Garnier Frères (p. 189-191).


XLIX

Le bout du nez


Combien de fois dans ma vie, pour me faire une conscience sans remords, je me suis servi de ce système : regarder le bout de mon nez… Avez-vous quelquefois médité sur le destin du nez, cher lecteur ? Le docteur Pangloss disait qu’il est fait pour l’usage des lunettes. — Je confesse que cette explication m’avait d’abord paru définitive. Mais un certain jour que je méditais sur ce point obscur de philosophie, et sur d’autres encore, je découvris enfin l’unique, véritable et suprême utilité de cet appendice.

Il me suffit pour cela de me rappeler l’habitude des fakirs. On sait que ces gens-là demeurent, en effet, des heures en contemplation, les regards fixés sur le bout de leur nez, à seule fin de voir la lumière céleste. Ils perdent alors la notion du monde extérieur, s’envolent dans l’invisible, touchent l’impalpable, se délivrent des liens terrestres, se dissolvent et s’éthérisent. Cette sublimation de l’être par le bout du nez est le phénomène le plus prodigieux de l’esprit et il n’appartient pas en propre aux fakirs ; il est universel. Chaque homme éprouve le besoin et a le pouvoir de contempler son propre nez pour voir la lumière céleste, et cette contemplation, dont l’effet est de subordonner l’univers à un nez seulement, constitue l’équilibre des sociétés. Si les nez se contemplaient exclusivement les uns les autres, le genre humain n’aurait pas duré deux siècles ; il se serait éteint avec les premières tribus.

J’entends d’ici une objection du lecteur. Comment peut-il en être ainsi ? Car enfin l’on ne surprend jamais les gens en train de contempler leur nez.

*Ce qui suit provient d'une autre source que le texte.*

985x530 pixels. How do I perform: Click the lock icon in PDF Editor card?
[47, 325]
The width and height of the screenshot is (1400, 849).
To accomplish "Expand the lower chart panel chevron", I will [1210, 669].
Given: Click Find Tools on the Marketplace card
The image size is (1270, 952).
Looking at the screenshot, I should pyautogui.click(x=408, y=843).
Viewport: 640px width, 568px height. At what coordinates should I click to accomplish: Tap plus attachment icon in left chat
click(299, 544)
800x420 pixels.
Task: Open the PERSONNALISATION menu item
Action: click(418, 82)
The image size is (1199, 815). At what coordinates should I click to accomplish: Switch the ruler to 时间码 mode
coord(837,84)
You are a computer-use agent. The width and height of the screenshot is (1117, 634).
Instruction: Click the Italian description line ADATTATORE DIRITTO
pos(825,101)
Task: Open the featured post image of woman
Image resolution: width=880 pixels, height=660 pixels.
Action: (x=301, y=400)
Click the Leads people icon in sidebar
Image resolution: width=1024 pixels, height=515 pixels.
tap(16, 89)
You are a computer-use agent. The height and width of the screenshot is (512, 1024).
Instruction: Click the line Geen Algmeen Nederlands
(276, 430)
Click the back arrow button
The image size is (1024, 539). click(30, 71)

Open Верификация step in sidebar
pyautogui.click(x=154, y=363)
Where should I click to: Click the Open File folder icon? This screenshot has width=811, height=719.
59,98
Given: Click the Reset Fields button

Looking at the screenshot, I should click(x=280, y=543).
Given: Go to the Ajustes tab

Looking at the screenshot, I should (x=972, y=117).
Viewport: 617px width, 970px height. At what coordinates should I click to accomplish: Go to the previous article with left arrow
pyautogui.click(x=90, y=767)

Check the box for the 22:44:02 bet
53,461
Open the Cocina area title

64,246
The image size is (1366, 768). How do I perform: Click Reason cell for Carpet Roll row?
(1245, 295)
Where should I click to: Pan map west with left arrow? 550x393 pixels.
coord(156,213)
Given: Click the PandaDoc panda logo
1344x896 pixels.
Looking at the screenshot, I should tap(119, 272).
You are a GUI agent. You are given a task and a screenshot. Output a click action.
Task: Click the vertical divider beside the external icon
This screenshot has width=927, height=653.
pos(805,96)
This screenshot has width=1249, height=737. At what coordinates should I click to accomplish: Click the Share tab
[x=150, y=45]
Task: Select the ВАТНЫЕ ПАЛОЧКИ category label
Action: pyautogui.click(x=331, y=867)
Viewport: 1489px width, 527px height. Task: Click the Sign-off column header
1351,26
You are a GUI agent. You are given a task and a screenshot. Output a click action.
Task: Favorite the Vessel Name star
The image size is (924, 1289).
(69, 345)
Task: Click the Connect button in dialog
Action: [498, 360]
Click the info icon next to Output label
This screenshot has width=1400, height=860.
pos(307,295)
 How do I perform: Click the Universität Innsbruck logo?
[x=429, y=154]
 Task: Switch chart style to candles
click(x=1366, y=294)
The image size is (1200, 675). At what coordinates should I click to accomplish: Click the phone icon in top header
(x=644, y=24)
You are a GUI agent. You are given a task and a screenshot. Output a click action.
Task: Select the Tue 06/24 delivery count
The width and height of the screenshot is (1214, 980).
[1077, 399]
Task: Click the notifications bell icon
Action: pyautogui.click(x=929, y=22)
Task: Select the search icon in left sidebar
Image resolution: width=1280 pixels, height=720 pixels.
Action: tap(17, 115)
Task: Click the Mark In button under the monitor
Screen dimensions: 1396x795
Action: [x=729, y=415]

Lecteur obtus, cela prouve que tu n’es jamais entré dans le cerveau d’un chapelier. Un chapelier passe devant une chapellerie. C’est le magasin d’un rival, qui a commencé il y a deux ans. Il y avait alors deux portes à sa boutique ; il l’a agrandie, et maintenant, il y en a quatre. Il se promet que d’ici peu il y en aura six ou huit. Le chapelier voit dans la vitrine les chapeaux du rival ; par les différentes portes, entrent les clients du rival. Le chapelier compare cette boutique à la sienne, qui est plus ancienne et qui pourtant n’a que deux portes, et ces chapeaux à ceux qu’il vend, et que l’on achète moins, bien qu’ils soient d’un prix égal. Cela le mortifie, naturellement. Il poursuit son chemin, pensif, les yeux baissés ou fixés devant lui. Il cherche les causes de la prospérité de l’autre et de son propre abandon, alors qu’il est un chapelier bien supérieur à l’autre chapelier… C’est en cet instant que ses yeux se fixent sur la pointe de son nez.

La conclusion c’est qu’il y a deux forces capitales au monde. L’amour qui multiplie l’espèce, et le nez qui la subordonne à l’individu. Procréation, et équilibre.